Scarborough takeaways and restaurants which were hit with huge fines for employing illegal foreign workers still haven’t paid up – years after they were raided.
A Scarborough News investigation has found that seven establishments still have outstanding fines, some as much as £26,250, for employing illegal migrant workers.
The longest unpaid bill is the now closed Spice Lobster, in Castle Road, which still hasn’t paid the cash after a raid in March 2009.
Management at Indian Rose Brasserie still have to fork out £36,250 after they were raided twice in just under a year.
In total, £122,500 is still owed by the restaurants and takeaways, and Scarborough’s MP has a dim view of their reluctance to face up to their crimes.
He said the fines are clearly no deterrent – and that it was time to take action.
“If you don’t pay your council tax, then bailiffs will be used, so why are bailiffs not being used to collect this money?
“Three or four years is just too long.”
The Scarborough News contacted several restaurants named by the Home Office as having not paid up, although in most cases, management was not present for comment.
We did speak to management at Indian Rose Brasserie, who claim that since the restaurant’s latest raid in September 2012, new management has taken over.
Documentation shown to us states that the new management company, Nur Sosa Grill Limited, took over the running of the Castle Road restaurant just weeks after the restaurant’s previous owners were fined £26,250 for a raid on August 2 last year.
When asked if they had any plans to pay the money, staff said they “don’t know anything about it”.
In total, the fines come from 10 different raids since 2009, which include:
l Spice Lobster fined £5,000 in March 2009
l Scarborough Tandoori fined £10,000 in June 2009
l Eastern Paradise fined a combined total of £25,000 for a pair of raids in July 2012 and March 2013
l Samanta fined £5,000 in July 2011
l The Band fined £10,000 in July 2011
l The Mela fined £31,250 for a pair of raids in December 2011 and June 2012
Since 2009, 16 fines have been issued, although six are no longer outstanding.
Mr Goodwill feels the fines flags up another issue in that companies are using foreign workers, in these cases illegally, when there is a plethora of homegrown talent available.
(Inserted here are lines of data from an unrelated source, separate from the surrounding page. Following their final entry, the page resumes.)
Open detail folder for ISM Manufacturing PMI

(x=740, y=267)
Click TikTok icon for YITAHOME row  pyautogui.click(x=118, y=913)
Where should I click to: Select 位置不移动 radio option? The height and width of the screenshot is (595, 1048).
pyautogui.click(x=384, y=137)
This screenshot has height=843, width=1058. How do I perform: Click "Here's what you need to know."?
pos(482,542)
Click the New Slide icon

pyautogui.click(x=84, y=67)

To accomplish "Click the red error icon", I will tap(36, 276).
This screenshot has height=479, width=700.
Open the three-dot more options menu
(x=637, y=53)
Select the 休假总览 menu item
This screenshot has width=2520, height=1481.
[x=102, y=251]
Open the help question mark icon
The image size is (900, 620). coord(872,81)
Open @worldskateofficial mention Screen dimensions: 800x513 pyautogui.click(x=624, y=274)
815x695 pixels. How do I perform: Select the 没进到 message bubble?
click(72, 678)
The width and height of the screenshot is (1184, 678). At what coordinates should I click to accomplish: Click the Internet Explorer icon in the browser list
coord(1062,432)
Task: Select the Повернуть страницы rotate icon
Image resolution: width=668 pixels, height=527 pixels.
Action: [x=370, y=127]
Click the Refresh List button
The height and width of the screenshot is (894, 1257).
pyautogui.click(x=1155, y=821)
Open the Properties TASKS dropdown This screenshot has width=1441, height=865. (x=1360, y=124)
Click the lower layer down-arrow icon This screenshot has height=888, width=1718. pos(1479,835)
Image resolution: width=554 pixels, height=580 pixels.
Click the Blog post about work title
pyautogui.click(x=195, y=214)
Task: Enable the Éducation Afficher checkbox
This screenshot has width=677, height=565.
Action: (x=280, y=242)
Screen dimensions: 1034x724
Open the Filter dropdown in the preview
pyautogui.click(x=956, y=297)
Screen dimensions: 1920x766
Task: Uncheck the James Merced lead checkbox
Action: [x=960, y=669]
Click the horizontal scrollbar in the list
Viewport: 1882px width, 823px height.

“I think sometimes there is an expectation that restaurants must have staff from that area, but I recently visited a Chinese restaurant where the staff were English, and it was fine.
“There’s no reason why they can’t have English waiters or chefs – we have cooking schools in this country that produce fantastic chefs.”
And he added: “The next time that I’m in one of these restaurants, I’m going to ask the management why they haven’t paid up, and I would encourage other people to do the same.”
The current measures in place to tackle illegal working means that firms can be fined up to £10,000 per illegal worker.
A spokesperson for the Home Office said the Government is “committed to tackling illegal working” and recently concluded public consultation proposing tougher sanctions against employers who exploit illegal migrant labour.
The figures are correct up to June 30 this year.